A LinkedIn discussion centered on the Future Airborne Capability Environment (FACE) standard contained an important observation concerning certification. Granted — requirements for validation, with acceptance by governing agencies, definitely are essential for safety. What follows here is advocacy for a proposed way to realize the common avionics benefits offered by FACE while retaining (and in fact, improving) the process of certification. Reasoning is based on three major items:
* CHANGE. In many respects this has necessitated improved standards.
* HISTORY. Spectacular failures in what we have now are widely documented.
* COST. The status quo is (and, for a long time, has been) unaffordable.
In regard to the first item: the pace of change in so many areas (hardware, software, operating systems, data communication, etc., etc., etc.) — and the effects on procurement cycles — are well known. How can certification remain unchanged when nothing else does? That argument would be undercut if the process had a rock solid track record — but that theme would not be supported by the second item — history:
Myriad shortcomings of existing operational systems are so pervasive that no one is considered a “loose cannon” for openly discussing them. Any of my horror stories — too strange and too numerous to be revisited here — would be trumped anyway by a document from the government itself. GAO-08-467SP, in 2008, described outlandish cost overruns, schedule delays, and deficient technical performance in the defense industry. That 3-way combination speaks for itself. Now a significant addition: the certification process has not been at all immune to serious flaws. The first-ever certified GPS receiver is now well known to have failed spectacularly in multiple facets of integrity testing by another manufacturer. It is readily acknowledged that correction of those early problems is quite credible, but one issue is inescapable: Historical proof of flightworthiness improperly bestowed — with proprietary rights accepted for algorithms and tests –- happened , and that was not widely known until much later.
There is still more, including integrity failure probability limits missed by orders-of-magnitude in certified GPS receivers, severe limitations of GO/NO-GO testing, and failed attempts to gain approval to set requirements for correcting those plus other deficiencies. For brevity here, those issues are covered by citing the fifth page from another related reference .
The final item is, after years of fruitless talk about cost reduction, being acknowledged — we can’t do what we’ve been doing any more. With dollars being the ultimate driver of so many decisions, we might finally see the necessary break from ingrained habits. FACE already addresses the issues and the requisite justifications.

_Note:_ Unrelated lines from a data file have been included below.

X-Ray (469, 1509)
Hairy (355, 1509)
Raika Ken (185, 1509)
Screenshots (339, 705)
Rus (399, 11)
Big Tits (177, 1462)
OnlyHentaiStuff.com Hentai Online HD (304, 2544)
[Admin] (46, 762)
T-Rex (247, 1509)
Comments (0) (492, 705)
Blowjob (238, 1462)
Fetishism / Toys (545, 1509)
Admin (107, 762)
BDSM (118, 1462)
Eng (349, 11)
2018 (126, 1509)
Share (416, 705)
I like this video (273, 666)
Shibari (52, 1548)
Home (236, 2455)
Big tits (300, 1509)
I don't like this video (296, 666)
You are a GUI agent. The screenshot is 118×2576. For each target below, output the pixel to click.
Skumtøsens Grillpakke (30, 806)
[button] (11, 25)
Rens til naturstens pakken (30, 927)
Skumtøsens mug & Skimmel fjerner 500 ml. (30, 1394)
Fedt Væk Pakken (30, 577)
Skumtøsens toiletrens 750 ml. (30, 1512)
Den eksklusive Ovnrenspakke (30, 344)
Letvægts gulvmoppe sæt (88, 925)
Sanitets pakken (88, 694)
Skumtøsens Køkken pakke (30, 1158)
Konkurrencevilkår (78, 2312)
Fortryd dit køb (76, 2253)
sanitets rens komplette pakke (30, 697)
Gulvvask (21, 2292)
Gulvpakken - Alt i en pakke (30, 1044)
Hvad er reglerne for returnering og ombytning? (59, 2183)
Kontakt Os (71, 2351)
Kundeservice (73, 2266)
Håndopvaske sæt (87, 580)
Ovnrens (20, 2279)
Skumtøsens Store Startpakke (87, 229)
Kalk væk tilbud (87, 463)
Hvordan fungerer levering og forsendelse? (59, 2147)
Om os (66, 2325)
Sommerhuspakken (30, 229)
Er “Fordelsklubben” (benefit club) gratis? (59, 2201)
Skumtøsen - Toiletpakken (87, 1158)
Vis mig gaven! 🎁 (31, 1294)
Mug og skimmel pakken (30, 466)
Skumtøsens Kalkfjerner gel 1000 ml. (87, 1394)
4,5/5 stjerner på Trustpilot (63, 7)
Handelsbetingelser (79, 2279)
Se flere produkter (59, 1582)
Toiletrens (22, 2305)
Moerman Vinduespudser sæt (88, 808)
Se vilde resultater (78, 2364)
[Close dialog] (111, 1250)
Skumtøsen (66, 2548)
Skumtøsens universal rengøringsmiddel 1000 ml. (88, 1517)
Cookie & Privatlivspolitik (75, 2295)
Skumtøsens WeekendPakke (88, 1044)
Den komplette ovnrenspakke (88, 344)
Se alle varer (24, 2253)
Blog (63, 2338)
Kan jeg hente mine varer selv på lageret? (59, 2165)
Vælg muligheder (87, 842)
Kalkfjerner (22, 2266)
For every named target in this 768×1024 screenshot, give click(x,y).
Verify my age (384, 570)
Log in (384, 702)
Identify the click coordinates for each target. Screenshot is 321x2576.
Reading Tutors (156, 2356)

To make it all happen, two essential ingredients are
* raw-data-across-the-board, and * nonproprietary software, with standardization under government control.
Flight-validated algorithms already in existence can be converted (e.g., from proof-of-concept to in-flight real-time form) according to government specification, by small groups more interested in engineering than in dollars (yes, that does exist). The payoff in cost savings can be huge.